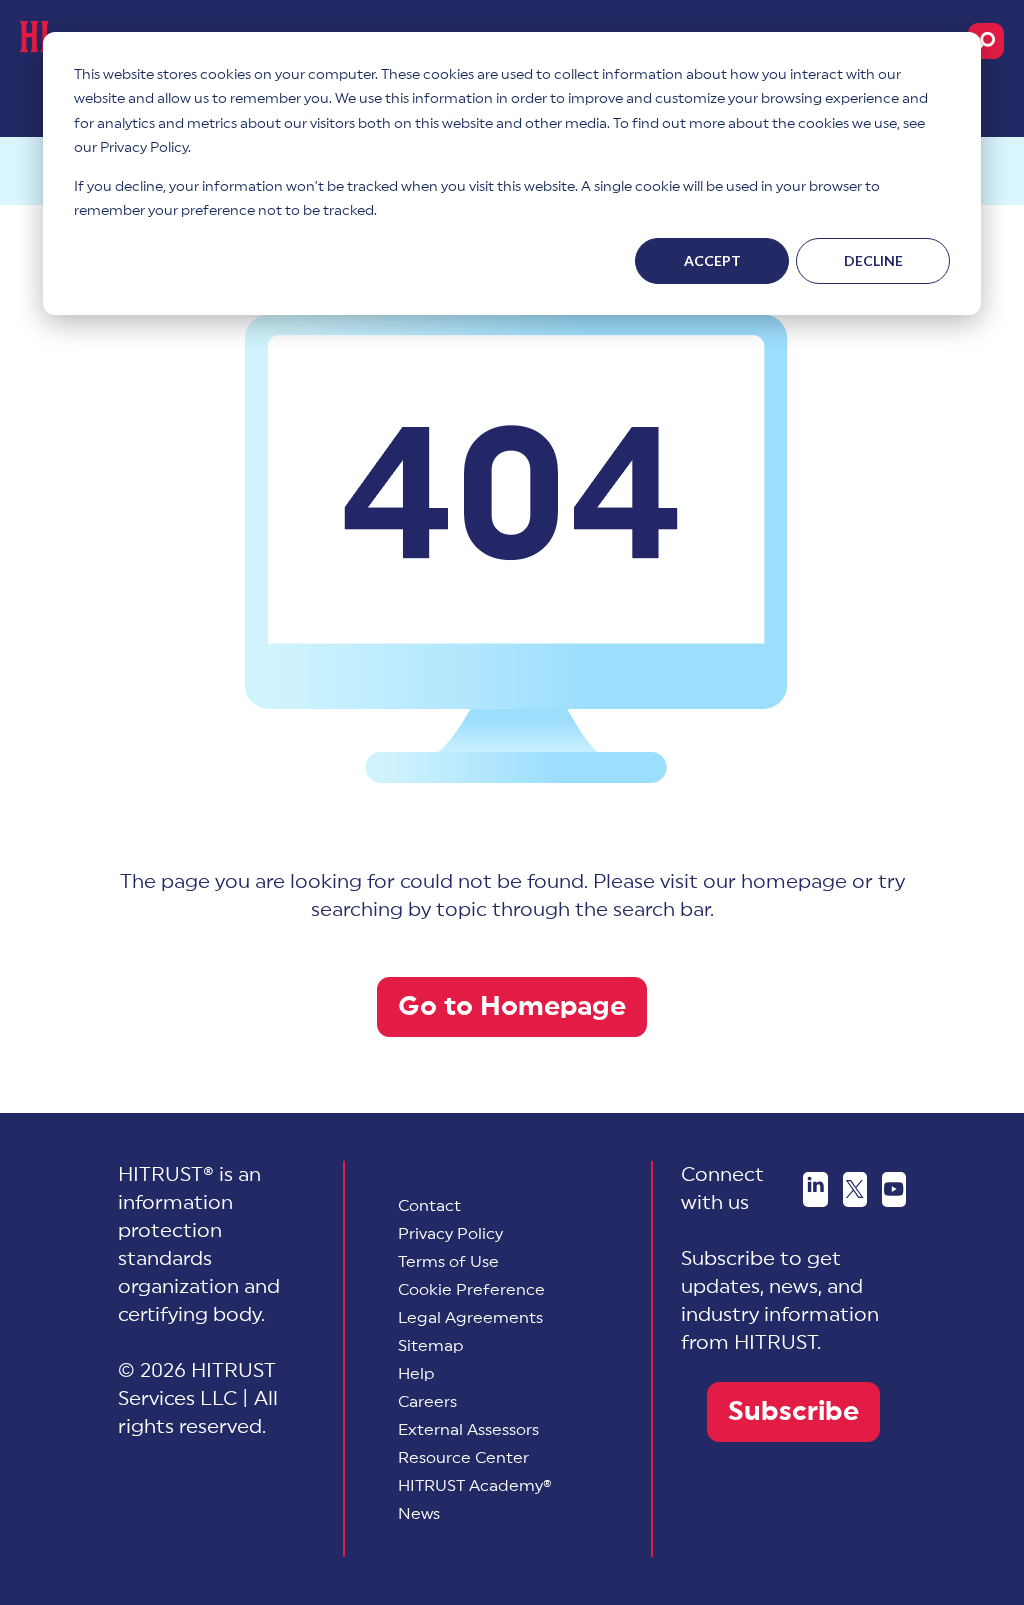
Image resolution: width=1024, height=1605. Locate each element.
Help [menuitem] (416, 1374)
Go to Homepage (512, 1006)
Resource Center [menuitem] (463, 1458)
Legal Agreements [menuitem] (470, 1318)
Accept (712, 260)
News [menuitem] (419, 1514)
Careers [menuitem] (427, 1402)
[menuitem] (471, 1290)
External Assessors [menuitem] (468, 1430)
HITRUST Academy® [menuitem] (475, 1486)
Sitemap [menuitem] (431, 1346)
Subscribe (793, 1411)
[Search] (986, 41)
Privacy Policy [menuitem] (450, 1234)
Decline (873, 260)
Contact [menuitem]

**Work item:** List all lines from the entries that include the word "menuitem".

**Response below:**
Help [menuitem] (416, 1374)
Resource Center [menuitem] (463, 1458)
Legal Agreements [menuitem] (470, 1318)
News [menuitem] (419, 1514)
Careers [menuitem] (427, 1402)
[menuitem] (471, 1290)
External Assessors [menuitem] (468, 1430)
HITRUST Academy® [menuitem] (475, 1486)
Sitemap [menuitem] (431, 1346)
Privacy Policy [menuitem] (450, 1234)
Contact [menuitem]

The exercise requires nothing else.